Coiffard's record included 24 balloons (21 shared) and 10 airplanes (4 shared), ranking him sixth among French aces. Only two World War I aces shot down a greater number of observation balloons.

He was buried in the National Necropolis of Sommepy-Tahure (Marne) in grave number 1027.

==Decorations and awards==
===Médaille militaire===
"On 29 May 1915, as an artillery observer in the trenches under extremely violent bombardment by heavy artillery, he spontaneously offered himself to serve as a liaison between the infantry and artillery, the telephone connection with the artillery having been destroyed by enemy fire. When the infantry telephone network had been severed in its turn he carried it along the artillery line and made repairs in terrain attacked by 105 and 150 artillery projectiles. Non-commissioned officer of remarkable courage and sang-froid; the campaigns in Tunisia and Morocco, three wounds, three citations."

===Chevalier de la Légion d'honneur===
"A valiant officer and a model of courage, initiative and devotion. Wounded four times in the infantry, he entered the aviation service where he has proven his most brilliant military qualities. He downed his third enemy plane on 2 February 1918, during the course of a particularly difficult combat. Médaille militaire for feats of war. Six citations."

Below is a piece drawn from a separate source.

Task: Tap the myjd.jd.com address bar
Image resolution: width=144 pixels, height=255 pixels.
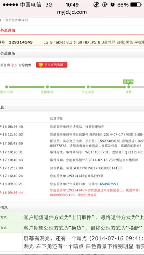Action: point(72,12)
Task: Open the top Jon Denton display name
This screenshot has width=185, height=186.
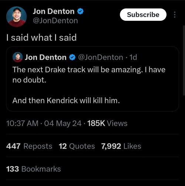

===Officier de la Légion d'honneur===
"An officer of fierce energy and incomparable bravery. In Morocco he had already gained attention by his audacity. In the actual war he served successively in the artillery, infantry and air service attracting throughout amazement and admiration because of his scorn of death and his admirable spirit of sacrifice. In pursuit aviation his will to conquer allowed him to accomplish a series of exploits with regularity and speed which have never been equaled. He reported 32 official victories, of which 27 were gained in three months. Three wounds, Médaille militaire and Chevalier de la Légion d'honneur for feats of war. Fifteen citations."